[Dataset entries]
----------------------------------------
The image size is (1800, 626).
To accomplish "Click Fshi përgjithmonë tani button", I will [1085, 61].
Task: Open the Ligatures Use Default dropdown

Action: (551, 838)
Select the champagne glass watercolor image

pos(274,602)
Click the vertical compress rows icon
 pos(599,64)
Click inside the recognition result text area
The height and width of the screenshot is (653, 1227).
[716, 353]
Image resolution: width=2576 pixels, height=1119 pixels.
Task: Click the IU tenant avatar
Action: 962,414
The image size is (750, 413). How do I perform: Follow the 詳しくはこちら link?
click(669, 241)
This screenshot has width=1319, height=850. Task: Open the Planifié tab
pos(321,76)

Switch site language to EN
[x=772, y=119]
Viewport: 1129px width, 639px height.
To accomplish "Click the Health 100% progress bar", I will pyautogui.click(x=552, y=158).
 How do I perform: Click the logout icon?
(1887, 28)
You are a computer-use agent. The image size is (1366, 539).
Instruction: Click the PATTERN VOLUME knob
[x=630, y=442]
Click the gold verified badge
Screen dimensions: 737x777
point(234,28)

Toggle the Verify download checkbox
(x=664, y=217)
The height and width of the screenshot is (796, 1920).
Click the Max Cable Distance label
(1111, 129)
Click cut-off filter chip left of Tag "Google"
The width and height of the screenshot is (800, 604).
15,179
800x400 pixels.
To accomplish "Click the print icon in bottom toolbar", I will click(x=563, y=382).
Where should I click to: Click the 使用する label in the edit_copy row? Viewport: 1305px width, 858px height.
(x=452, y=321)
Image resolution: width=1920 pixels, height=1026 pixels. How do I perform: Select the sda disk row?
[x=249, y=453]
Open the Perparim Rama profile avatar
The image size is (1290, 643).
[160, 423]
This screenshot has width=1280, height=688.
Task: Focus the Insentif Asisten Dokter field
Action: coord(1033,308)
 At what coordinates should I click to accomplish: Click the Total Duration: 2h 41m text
----------------------------------------
**About this exercise**
Return exactly, and only, the lines above starting at the line that contains "This screenshot has width=1319, height=850." and ending at the line that contains "Click cut-off filter".

**Task solution**
This screenshot has width=1319, height=850. Task: Open the Planifié tab
pos(321,76)

Switch site language to EN
[x=772, y=119]
Viewport: 1129px width, 639px height.
To accomplish "Click the Health 100% progress bar", I will pyautogui.click(x=552, y=158).
 How do I perform: Click the logout icon?
(1887, 28)
You are a computer-use agent. The image size is (1366, 539).
Instruction: Click the PATTERN VOLUME knob
[x=630, y=442]
Click the gold verified badge
Screen dimensions: 737x777
point(234,28)

Toggle the Verify download checkbox
(x=664, y=217)
The height and width of the screenshot is (796, 1920).
Click the Max Cable Distance label
(1111, 129)
Click cut-off filter chip left of Tag "Google"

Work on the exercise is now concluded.